Do you see your research into LTP as having an important outcome in fighting classic diseases of memory such as Alzheimer’s disease (AD)?


I think it does, but I think it’s quite important to make a distinction between these discoveries and the idea that they might have an impact on the prevention of something like AD. There are disease mechanisms that may have nothing to do with LTP, or the NMDA receptor, and we don’t want to claim that these discoveries will be any kind of cure or prevention to this terrible disease.

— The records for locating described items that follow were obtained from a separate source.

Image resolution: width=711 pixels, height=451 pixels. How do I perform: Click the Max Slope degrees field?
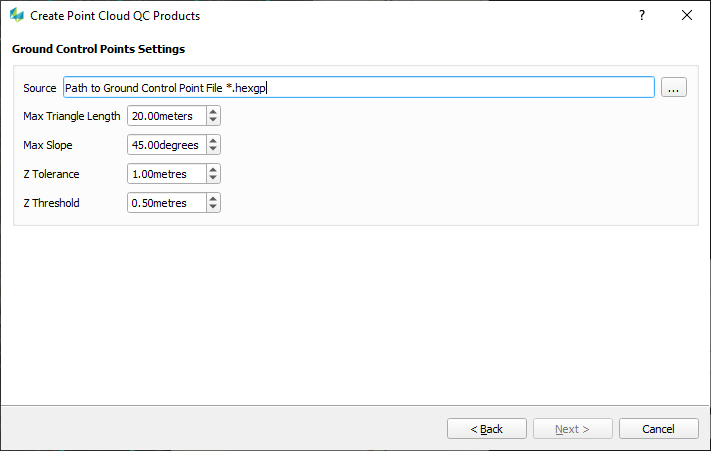click(x=166, y=145)
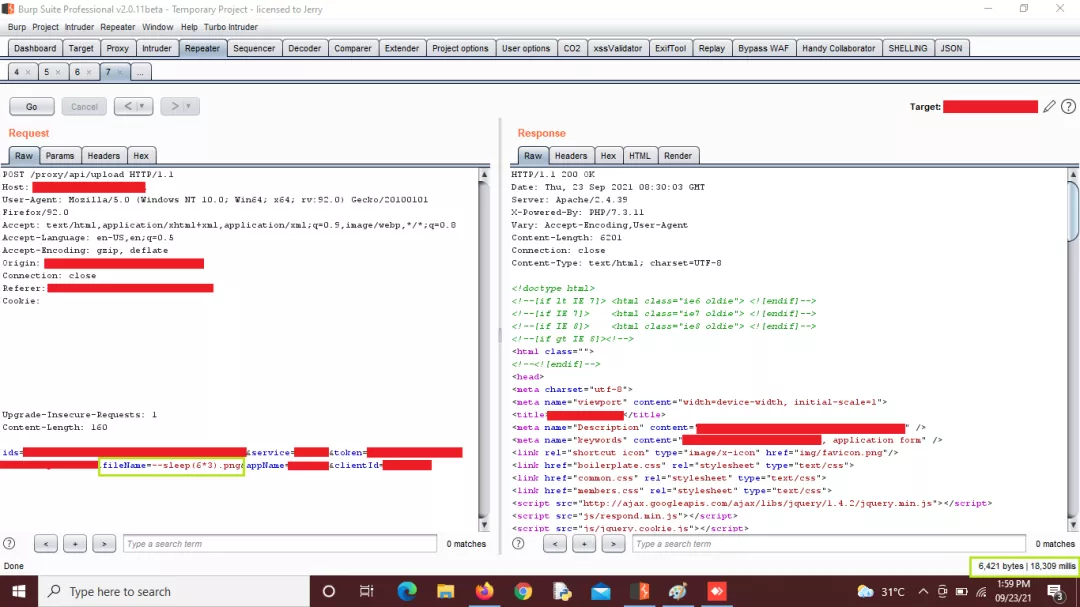Go to previous search match in Response panel
Image resolution: width=1080 pixels, height=607 pixels.
point(554,543)
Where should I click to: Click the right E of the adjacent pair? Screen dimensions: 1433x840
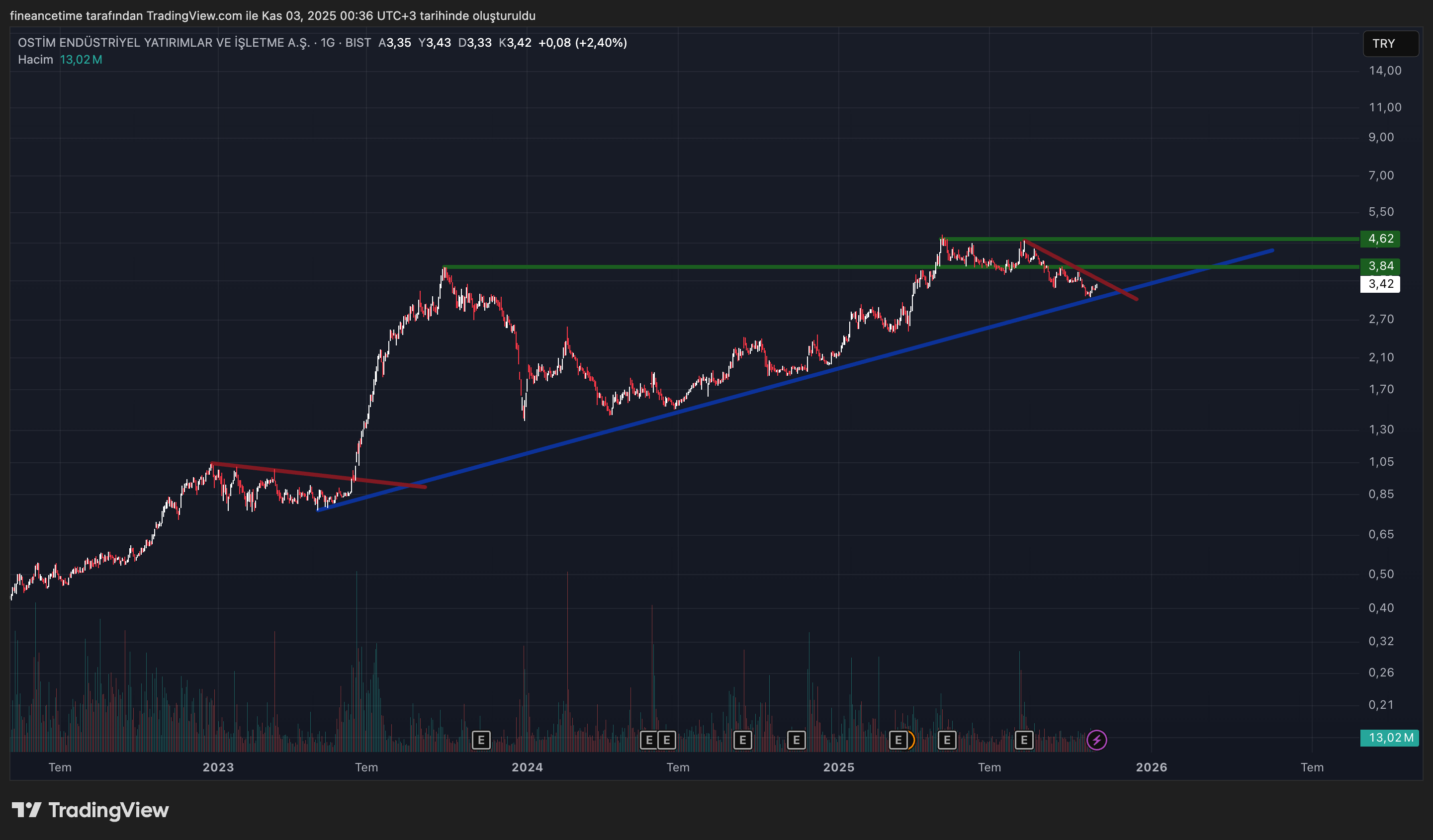point(666,740)
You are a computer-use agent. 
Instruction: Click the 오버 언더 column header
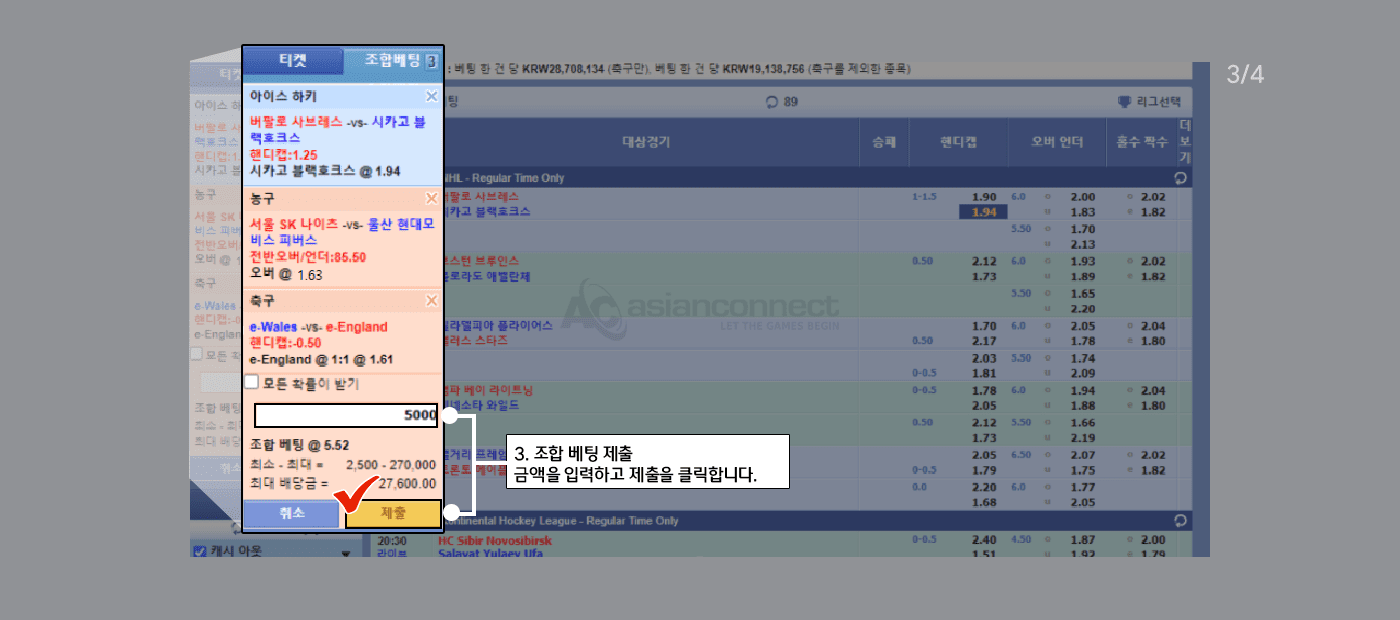pyautogui.click(x=1057, y=142)
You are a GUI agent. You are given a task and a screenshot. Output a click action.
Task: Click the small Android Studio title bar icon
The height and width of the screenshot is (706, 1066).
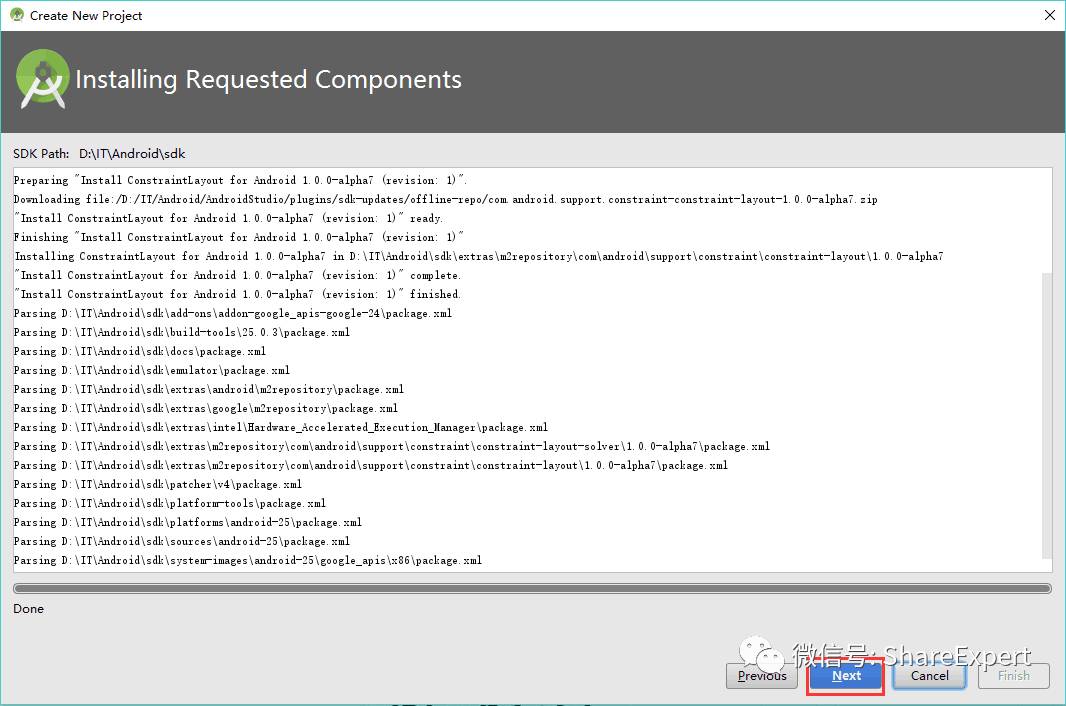point(16,14)
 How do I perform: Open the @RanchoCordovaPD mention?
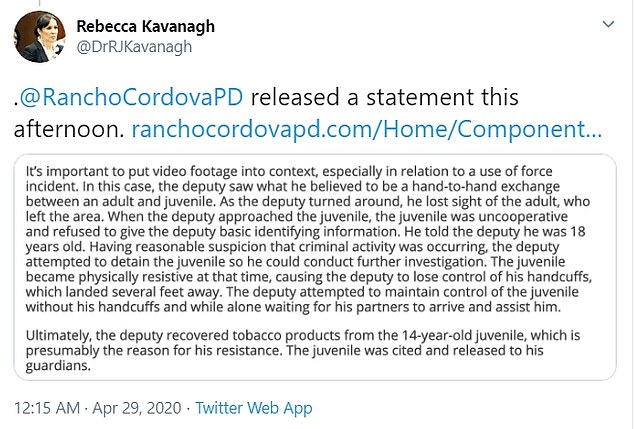click(131, 97)
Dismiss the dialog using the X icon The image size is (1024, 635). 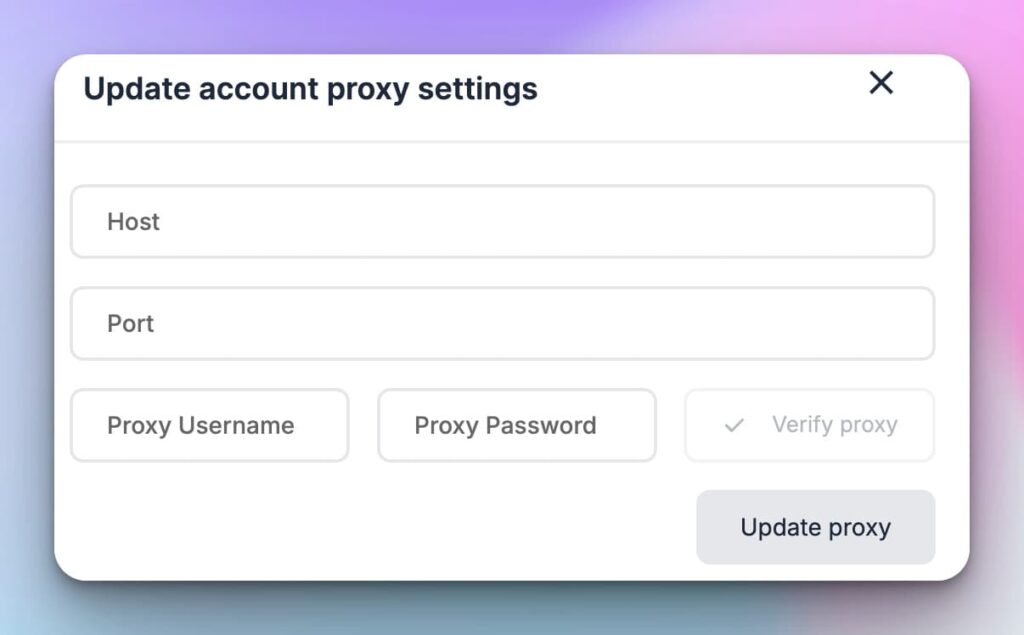click(880, 83)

However, it’s now becoming more apparent that long before disease pathology is seen in the brain there are changes happening at these points of connections. Now, as we have said, these connections are critical for proper memory function. This would suggest that early stage AD has altered memory function – and that is exactly right. There is a large effort that is being made to identify drugs that act on the NMDA receptors or act on pathways downstream of it – an interesting avenue for creating drugs that may help combat the memory losses seen in AD.  


The prize has brought LTP into the spotlight – what is the key message about the brain that LTP can show us?
I think a key idea is that the brain can change, and for people facing difficulties, like recovering from stroke or overcoming learning disabilities, what this discovery means is that we can offer an optimistic attitude to interventions that make use of the brain’s own mechanisms of plasticity.